The greatest joy of Dirty Rotten Scoundrels for me is seeing something new – a relatively successful American musical, which played a respectable 626 Broadway performances between 2004 and 2006, without attracting a professional production here. While Melbourne got a one-week Production Company staging, it’s taken an enterprising musical society to give Sydney its first taste.

Director Jay James-Moody has come up with a lively, well-paced, attractively dressed production for the occasion.

The musical is based on the 1988 Steve Martin and Michael Caine film, featuring two con men making a living by duping American ladies on the French Riviera, and their wager to see who can extract $50,000 from an apparently sweet, unsuspecting young heiress.

A top-notch orchestra at Rockdale kicks the show off with a big Broadway sound, sustained from the opening notes of the overture to the final chord of the playout.

One qualification here. At times the balance with underscored dialogue needs adjustment, particularly one-liners delivered by ensemble members. Whether it’s a question of amplification, or the need for more precise timing and projection, with an unknown show, the loss of exposition early on, and, I’m told, some nice humour, is disappointing.

Rockdale’s production features an experienced core principal cast of six.

Debonair, sophisticated, egotistical Lawrence Jameson is a role thatfits 40 year Sydney musical society stalwart Christopher Hamilton like a glove. I’ve rarely seen him in better form, giving a slick, assured, wry comic performance, delivering the musical portions of the role with panache, and capturing the odd vulnerable moment sympathetically.

Max Newstead’s scruffy, down-market Freddy Benson provides a terrific contrast and foil. While Hamilton delivers urbane characterisation and comedy with a dash of the NoëlCoward, David Niven and Henry Higgins to it, Newstead’s Freddy is a far earthier, slapstick, low comedy clown.

The chemistry in the counterbalance and repartee between these two performances drives the show along splendidly.

Michele Lansdown, sultry and very funny as Jameson’s most recent conquest, really pulls off a very engaging mature sensuality as rich American woman Muriel Eubanks.
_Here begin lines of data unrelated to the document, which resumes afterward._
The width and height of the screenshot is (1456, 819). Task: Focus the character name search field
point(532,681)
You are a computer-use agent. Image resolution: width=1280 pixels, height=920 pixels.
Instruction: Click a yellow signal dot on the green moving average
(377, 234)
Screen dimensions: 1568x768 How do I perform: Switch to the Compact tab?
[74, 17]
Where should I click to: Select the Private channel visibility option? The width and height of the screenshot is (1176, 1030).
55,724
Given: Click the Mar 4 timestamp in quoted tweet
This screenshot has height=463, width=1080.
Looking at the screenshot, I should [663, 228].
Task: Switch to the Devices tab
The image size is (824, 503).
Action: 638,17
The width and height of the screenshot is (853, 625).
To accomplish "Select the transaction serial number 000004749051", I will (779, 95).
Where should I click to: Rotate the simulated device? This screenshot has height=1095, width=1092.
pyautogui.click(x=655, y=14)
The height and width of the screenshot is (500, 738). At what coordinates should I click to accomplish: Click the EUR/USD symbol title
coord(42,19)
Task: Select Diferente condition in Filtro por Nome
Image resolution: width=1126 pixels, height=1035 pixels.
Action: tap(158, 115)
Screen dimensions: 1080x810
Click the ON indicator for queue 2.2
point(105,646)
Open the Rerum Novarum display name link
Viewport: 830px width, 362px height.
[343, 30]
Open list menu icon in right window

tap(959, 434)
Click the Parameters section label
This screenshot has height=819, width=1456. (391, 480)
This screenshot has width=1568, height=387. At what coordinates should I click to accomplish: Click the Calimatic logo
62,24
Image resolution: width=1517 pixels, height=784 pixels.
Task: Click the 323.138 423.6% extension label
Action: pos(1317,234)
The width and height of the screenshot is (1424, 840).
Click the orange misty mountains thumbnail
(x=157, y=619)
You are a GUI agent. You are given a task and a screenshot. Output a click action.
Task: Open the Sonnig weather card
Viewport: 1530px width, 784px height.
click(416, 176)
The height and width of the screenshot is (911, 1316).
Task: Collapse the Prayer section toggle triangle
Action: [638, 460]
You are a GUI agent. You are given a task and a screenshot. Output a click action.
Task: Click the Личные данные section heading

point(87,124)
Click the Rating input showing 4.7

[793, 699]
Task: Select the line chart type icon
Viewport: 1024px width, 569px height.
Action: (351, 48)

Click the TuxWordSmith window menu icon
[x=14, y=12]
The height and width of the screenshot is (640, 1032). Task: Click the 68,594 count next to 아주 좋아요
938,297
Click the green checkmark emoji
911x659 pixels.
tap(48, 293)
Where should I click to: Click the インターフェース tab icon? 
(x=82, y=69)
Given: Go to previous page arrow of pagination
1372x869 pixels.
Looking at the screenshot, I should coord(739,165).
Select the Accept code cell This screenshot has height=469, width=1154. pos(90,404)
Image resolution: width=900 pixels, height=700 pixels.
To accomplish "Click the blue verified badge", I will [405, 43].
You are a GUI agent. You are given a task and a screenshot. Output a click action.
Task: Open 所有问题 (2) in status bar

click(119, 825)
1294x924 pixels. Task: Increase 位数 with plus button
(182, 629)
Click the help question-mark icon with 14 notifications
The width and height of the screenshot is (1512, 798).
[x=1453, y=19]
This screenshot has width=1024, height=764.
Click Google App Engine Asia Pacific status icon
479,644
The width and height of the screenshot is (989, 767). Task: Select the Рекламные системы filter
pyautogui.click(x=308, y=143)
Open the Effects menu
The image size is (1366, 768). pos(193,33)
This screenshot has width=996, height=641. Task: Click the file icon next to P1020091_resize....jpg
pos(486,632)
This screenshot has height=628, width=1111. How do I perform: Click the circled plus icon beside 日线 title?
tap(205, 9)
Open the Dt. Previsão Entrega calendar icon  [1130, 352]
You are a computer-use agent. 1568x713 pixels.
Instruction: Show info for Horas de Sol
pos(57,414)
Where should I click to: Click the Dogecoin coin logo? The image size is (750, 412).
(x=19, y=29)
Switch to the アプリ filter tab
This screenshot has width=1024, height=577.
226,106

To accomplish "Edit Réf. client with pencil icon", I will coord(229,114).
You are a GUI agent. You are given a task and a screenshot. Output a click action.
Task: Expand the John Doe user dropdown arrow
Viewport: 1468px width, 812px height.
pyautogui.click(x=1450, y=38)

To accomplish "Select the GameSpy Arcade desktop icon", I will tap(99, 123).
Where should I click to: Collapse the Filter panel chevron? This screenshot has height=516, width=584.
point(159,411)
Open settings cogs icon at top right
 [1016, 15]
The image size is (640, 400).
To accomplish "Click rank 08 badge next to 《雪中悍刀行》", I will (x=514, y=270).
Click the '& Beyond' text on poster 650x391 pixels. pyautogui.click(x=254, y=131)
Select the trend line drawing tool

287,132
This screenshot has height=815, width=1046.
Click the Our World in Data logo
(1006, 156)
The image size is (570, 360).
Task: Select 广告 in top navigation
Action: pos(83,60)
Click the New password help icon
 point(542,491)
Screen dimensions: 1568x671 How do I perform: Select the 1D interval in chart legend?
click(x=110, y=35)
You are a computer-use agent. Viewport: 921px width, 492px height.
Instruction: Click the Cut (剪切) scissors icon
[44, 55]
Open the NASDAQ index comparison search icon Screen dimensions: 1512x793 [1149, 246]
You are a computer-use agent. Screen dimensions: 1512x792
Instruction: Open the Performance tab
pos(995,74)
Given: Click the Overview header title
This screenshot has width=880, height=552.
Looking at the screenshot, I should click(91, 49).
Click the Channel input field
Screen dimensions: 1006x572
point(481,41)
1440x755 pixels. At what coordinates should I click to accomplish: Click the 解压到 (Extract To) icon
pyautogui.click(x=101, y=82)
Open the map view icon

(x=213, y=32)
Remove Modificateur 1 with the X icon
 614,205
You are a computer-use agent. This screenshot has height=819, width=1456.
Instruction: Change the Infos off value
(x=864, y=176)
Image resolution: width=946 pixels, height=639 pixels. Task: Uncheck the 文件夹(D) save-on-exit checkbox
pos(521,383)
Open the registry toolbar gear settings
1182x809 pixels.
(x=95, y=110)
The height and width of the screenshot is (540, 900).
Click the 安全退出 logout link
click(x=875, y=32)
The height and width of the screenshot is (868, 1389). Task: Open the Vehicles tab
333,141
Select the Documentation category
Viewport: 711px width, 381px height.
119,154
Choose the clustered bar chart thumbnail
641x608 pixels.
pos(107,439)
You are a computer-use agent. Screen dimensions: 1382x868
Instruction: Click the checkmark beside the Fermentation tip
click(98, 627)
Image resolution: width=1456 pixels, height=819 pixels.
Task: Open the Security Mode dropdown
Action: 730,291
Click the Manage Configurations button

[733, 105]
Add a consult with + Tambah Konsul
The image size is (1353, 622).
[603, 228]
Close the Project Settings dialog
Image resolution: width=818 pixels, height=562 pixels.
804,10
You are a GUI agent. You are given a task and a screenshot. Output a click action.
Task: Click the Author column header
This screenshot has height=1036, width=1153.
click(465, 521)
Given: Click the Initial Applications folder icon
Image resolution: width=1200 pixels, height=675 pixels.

Michele is one of the enduring treasures of the Sydney community musical theatre stage, where few can Broadway Belt out a showtune better. (A pleasing note for the future in Michele's big number ‘What Was a Woman to Do’ - female ensemble members made a great deal of their supporting cameo opportunities, each building a shared rolling gag to a final punch line, and terrific final cameo, that I don't wish to spoil.)

Petite, dynamic Jessica Burns combines comic and vocal talents, an acting range stretching from innocent vulnerability to bold and brazen, and a genuine charm, to make leading lady Christine Colgate appealing and engaging.

Jolene Oakes, bold and brassy as an heiress from Oklahoma, punches out her supporting role with great zest. Patricio Ulloa plays the night’s more thankless role of Andre Thibault, corrupt local police officer and off-sider to Jameson, confidently and effectively.

One special feature that impressed - the show frequently calls on principals to break the fourth wall and deliver a joke to the audience, which they do impressively.

Director / Designer Jay James-Moody has come up with an effective, attractive unit set incorporating moving parts and staircases, which adapts to become most of the play’s locations with most changes visible.  A very familiar old-fashioned mid stage drop curtain, though, seemed to belong to a different staging convention, and brought on a case of multiple déjà vu.

Props, mostly appropriate, attractive and in period, supplemented the set, though on a stage where the audience looks up from a flat floor, miming an imaginary roulette wheel in the table top would sustain the illusion more effectively than theparty style wheel, protruding above the table, which is used.

In any set with low tech moving parts, mishaps can halt the show, and on one occasion on opening night the leading man, with great presence of mind, crossed the stage to give the set the final shove needed to get things back in motion.

Joel Duffy’s choreography had an appropriately bright, lively musical comedy style, though enthusiastic performance was its strength, rather than absolute precision and drill. While energy and enthusiasm count for a great deal, tight, consistently synchronized ensemble arms, for instance, would have added the edge on a number of occasions.

Minor niggles aside, Rockdale’s Dirty Rotten Scoundrels is a very entertaining evening of community musical theatre, while the show itself is a delightful, fresh addition to the repertoire.